Data architecture evolves
NAB also used the summit to show off the past year of work in building out NAB’s data architecture.
In April last year, NAB announced its “first foray of data in the cloud” in the form of an elastic data lake built on AWS services.
It now has a series of key components that make up its data architecture.
The data lake - which is being called NAB data hub or NDH - is still there, though it is not an exclusively AWS affair.
“Informatica is the data management layer [in NDH] - that is our book-of-record for metadata, lineage, and data quality,” Crisp said.
“We use Kafka to stream in, we use Apache Beam to move data between the zones - between raw, curated and conformed - and we, of course, use S3 buckets [to store the data in].”
Crisp highlighted NAB’s thinking around organising its data and ensuring the lineage of the data - where it came from and how it ended up in the state it is in - is transparent.
“I tell my team on pretty much a daily basis, the difference between a [data] lake and a [data] swamp is metadata. If you have not tagged your data with both technical and business metadata, you've built a swamp and you actually don't know what data you have in there, and you certainly can't get the reuse opportunities out of it,” she said.
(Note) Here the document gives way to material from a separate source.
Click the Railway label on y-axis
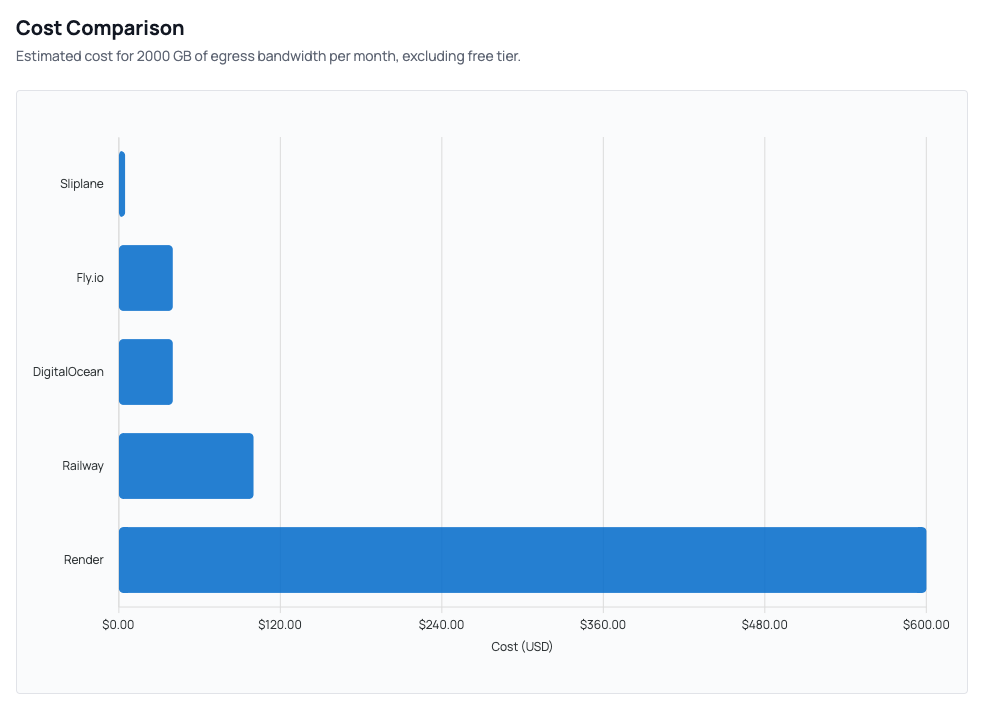Screen dimensions: 988x708 82,465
“Lineage is also important. It tells us not only where we got the data, but what we did to it: what calculations did we perform, what transformations occurred, did we aggregate the data, did we filter the data?
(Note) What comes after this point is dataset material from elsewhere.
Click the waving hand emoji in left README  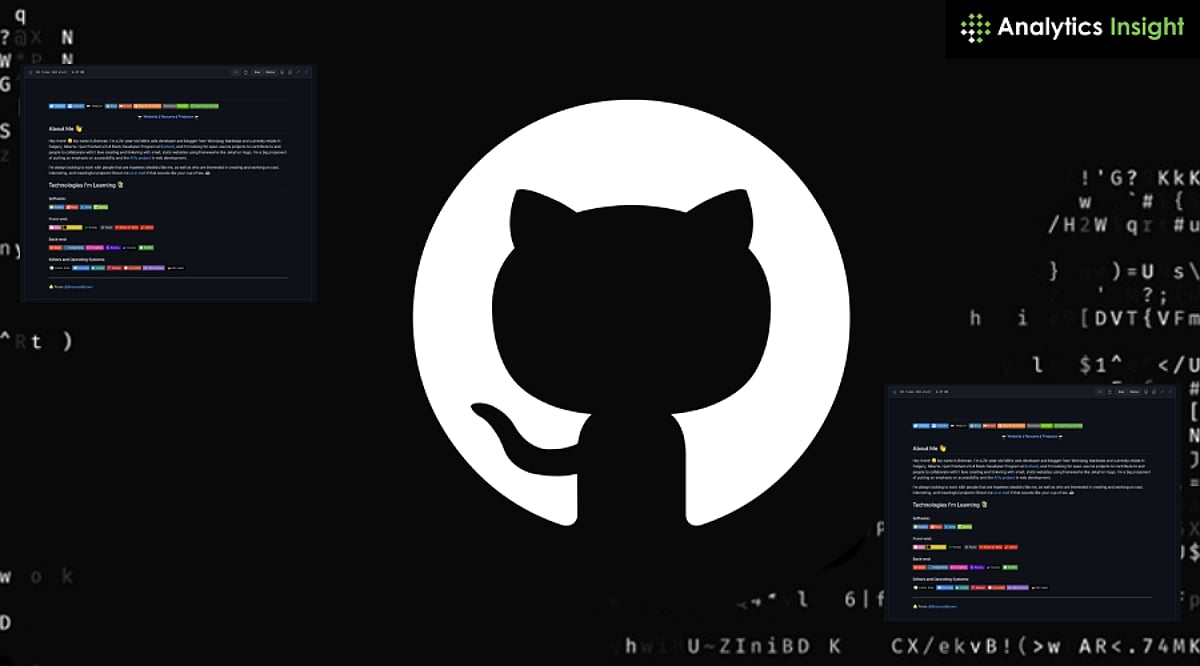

“All of that is really important to analytics team so that they know they got the right data for the right purpose.
“So at NAB, as we're building out our platform, we're actually landing data in our raw zone and tagging it with business and technical metadata, and then as we move it from raw to curated and [from] curated to conformed, we are publishing up those lineage components so that we have an automated trail of the lineage of the data as it moves through the cloud.”
From NDH, some of the uses of data include the previously-announced NAB discovery cloud as well as a newer element called NAB reporting services.
Discovery cloud is NAB’s “advanced analytics platform” and the workspace used by its data scientists.
While the data scientists are currently “huge users of Jupyter Notebooks” - a de facto standard open source tool in data science, Crisp noted other tools are being brought into the mix.
Notably, from an AWS standpoint, that includes SageMaker, an AWS managed service meant to help companies get machine learning algorithms trained and into production faster.
“We are piloting and POCing SageMaker and putting it through our security review process,” Crisp said.
Reporting services appears to be a relatively new element of the data architecture.
Crisp did not elaborate much on it, other than to say it is home to “our two newest tools, Thoughtspot and Power BI - also on the cloud.”
ThoughtSpot makes an AI-based analytics engine that promises to cut the time taken to find insights in data. Power BI is a fast-growing Microsoft service finding a home in more and more enterprises.
Crisp highlighted the evolution of the data environment, and in particular, the fact that it's not a pure AWS stack.
“The thing I would like you to take away from this architecture is yes, we use AWS and we [also] use open source and we use purchased software,” she said.
“We do this because we think it gives us the best mix and blend of capabilities that give our employees the tools they need to serve our customers.”
Crisp noted that the architectural diagram was over-simplified (“it looked way, way, way too busy”) and subject to change.
“This is as of today, and my team is extremely good at trying out new tech and techniques, and so this will look different in about six months' time,” she said.